Could you set down exactly the lines of the data below, starting at the one that holds "Cookies Policy (235, 2497)" and ending at the one that holds "[Tiktok] (173, 1974)", both included, and only those?

### Raw data
== == ==
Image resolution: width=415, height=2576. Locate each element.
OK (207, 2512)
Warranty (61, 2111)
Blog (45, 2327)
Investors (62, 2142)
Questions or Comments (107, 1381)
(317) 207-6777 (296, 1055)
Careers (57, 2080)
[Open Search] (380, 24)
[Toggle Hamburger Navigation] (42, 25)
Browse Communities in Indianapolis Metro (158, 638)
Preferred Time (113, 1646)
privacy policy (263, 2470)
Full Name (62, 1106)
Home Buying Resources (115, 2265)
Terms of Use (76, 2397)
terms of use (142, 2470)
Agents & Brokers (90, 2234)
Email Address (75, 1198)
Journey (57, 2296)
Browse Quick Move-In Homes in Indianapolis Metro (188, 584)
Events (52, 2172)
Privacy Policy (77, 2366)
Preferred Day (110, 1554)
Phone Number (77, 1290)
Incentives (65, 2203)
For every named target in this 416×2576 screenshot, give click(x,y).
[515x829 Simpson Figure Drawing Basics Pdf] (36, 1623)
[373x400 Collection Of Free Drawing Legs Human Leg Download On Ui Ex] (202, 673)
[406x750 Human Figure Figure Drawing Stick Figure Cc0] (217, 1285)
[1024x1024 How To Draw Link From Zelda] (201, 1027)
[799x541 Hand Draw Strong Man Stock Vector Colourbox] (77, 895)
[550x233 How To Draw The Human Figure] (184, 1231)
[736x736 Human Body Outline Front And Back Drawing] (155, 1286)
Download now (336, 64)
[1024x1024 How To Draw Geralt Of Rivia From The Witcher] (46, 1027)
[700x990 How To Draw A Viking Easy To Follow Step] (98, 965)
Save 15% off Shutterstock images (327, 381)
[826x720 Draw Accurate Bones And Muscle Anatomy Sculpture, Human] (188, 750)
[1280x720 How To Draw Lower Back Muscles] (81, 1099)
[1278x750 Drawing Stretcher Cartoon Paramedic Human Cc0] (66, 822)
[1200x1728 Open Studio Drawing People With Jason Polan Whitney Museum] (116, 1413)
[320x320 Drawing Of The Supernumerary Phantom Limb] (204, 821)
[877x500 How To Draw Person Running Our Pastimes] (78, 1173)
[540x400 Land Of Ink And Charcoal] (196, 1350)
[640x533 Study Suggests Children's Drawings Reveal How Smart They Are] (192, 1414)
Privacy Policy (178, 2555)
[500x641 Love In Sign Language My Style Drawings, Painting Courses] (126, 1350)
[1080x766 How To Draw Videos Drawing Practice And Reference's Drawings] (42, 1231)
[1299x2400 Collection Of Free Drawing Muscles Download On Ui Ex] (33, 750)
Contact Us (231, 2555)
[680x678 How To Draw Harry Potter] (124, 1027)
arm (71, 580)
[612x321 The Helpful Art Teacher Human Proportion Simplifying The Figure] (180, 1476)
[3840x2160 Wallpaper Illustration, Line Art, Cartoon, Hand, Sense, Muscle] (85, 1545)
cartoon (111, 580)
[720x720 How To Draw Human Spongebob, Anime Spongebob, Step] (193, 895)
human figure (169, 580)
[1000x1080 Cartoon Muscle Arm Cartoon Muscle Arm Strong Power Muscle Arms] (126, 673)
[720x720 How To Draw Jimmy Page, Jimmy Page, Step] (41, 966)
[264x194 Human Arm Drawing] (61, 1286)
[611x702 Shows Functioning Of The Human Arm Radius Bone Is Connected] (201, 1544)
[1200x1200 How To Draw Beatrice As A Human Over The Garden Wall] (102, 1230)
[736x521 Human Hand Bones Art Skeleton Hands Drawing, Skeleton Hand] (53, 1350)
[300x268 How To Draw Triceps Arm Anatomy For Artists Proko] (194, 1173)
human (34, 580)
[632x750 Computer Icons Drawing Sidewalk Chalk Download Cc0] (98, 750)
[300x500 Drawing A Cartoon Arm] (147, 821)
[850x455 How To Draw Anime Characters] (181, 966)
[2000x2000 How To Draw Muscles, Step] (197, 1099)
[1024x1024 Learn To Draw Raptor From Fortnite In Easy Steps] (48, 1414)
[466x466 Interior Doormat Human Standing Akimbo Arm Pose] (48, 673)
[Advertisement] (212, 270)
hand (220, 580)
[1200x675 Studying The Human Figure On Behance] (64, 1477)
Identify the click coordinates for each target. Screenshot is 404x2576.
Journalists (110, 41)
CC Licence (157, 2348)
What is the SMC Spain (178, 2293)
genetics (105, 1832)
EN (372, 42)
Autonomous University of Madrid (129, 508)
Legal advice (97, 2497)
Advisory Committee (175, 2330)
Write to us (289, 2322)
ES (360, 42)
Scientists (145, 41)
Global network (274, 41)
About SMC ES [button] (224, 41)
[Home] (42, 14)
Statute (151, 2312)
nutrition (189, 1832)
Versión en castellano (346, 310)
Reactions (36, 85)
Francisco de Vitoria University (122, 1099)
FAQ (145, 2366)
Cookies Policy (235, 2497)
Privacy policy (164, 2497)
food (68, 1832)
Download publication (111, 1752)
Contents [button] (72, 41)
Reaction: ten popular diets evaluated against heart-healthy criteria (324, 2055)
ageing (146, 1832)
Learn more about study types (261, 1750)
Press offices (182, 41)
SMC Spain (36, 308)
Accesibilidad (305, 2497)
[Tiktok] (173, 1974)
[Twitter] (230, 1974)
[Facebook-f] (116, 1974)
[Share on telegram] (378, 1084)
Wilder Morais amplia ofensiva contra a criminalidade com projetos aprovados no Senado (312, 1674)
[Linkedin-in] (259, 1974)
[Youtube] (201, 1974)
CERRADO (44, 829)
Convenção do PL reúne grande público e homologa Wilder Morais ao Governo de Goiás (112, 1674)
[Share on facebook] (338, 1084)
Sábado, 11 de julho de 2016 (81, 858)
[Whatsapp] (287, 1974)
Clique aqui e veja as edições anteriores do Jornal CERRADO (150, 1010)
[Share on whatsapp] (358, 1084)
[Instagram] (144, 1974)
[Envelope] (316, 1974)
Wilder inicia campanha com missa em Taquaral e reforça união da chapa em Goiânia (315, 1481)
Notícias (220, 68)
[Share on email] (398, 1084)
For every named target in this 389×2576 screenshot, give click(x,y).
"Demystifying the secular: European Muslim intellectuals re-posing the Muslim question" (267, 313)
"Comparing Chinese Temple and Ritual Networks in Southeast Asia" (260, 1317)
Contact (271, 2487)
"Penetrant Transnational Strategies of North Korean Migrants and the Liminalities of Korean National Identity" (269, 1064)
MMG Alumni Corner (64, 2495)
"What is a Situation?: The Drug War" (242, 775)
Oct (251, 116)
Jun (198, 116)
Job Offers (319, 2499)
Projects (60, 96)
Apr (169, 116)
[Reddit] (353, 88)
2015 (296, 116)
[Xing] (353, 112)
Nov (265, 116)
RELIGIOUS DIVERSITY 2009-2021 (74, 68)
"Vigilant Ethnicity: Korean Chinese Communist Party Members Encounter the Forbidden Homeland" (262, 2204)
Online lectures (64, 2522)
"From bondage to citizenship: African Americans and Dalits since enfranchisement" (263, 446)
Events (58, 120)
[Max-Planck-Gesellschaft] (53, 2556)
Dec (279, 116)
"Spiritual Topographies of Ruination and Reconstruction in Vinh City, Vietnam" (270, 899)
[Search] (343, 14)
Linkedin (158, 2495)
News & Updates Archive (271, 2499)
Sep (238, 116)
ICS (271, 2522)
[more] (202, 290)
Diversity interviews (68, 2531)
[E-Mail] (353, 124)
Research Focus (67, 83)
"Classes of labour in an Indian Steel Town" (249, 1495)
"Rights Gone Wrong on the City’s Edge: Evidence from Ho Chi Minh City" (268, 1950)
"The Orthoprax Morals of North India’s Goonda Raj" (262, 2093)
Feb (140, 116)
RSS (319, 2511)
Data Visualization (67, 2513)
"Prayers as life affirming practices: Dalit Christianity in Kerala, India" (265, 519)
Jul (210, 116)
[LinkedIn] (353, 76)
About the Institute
== == ==
### Exercise result
Cookies Policy (235, 2497)
Privacy policy (164, 2497)
food (68, 1832)
Download publication (111, 1752)
Contents [button] (72, 41)
Reaction: ten popular diets evaluated against heart-healthy criteria (324, 2055)
ageing (146, 1832)
Learn more about study types (261, 1750)
Press offices (182, 41)
SMC Spain (36, 308)
Accesibilidad (305, 2497)
[Tiktok] (173, 1974)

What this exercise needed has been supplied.